== PROBLEM REQUIREMENTS ==
Please transcribe only the lines between the one containing "899x708 pixels." and the end of the records, both ends included, exactly as written; skip every picture.
═══ DATA FOR THE TASK ═══
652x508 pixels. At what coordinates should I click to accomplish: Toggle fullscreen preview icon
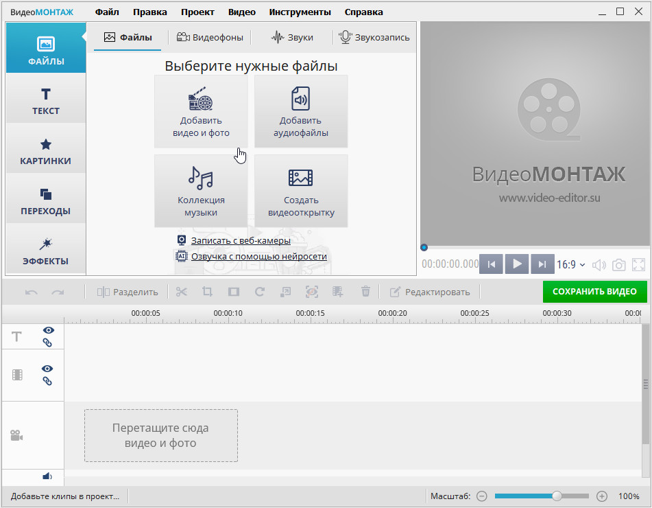tap(638, 264)
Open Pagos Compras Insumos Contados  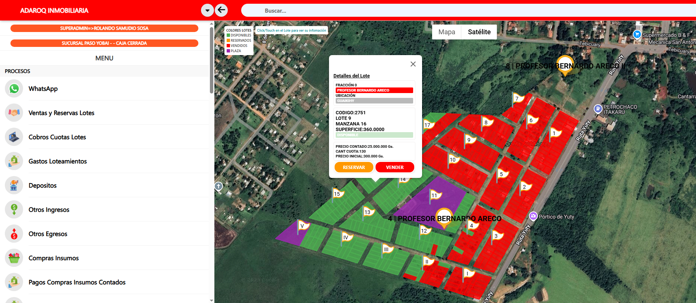(77, 282)
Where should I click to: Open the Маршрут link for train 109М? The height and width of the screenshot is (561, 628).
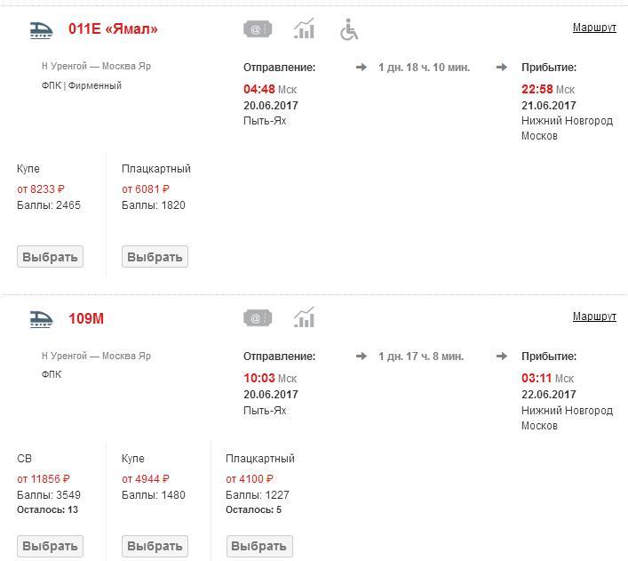pos(594,317)
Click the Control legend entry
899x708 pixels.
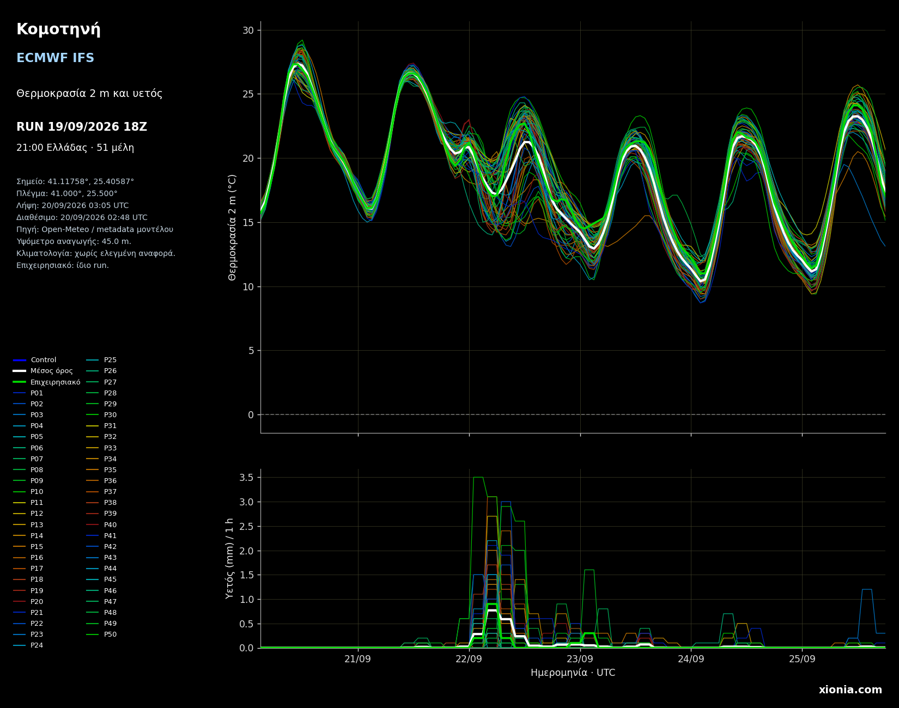pos(35,360)
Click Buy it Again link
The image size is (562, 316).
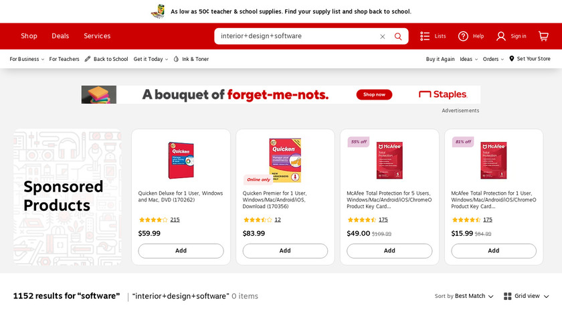[440, 59]
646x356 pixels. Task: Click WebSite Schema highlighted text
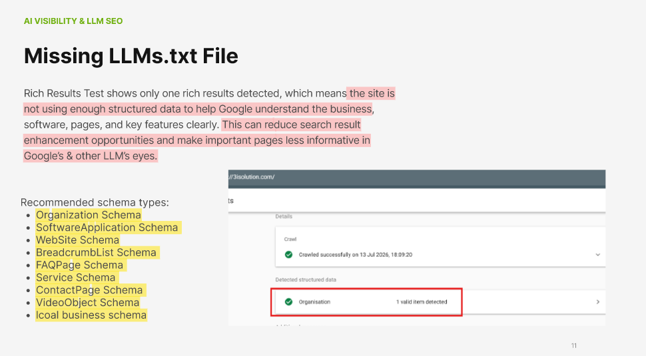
═══
== WRITTEN REPLY ==
899x708 pixels.
pos(35,360)
Click Buy it Again link
The image size is (562, 316).
[440, 59]
646x356 pixels. Task: Click WebSite Schema highlighted text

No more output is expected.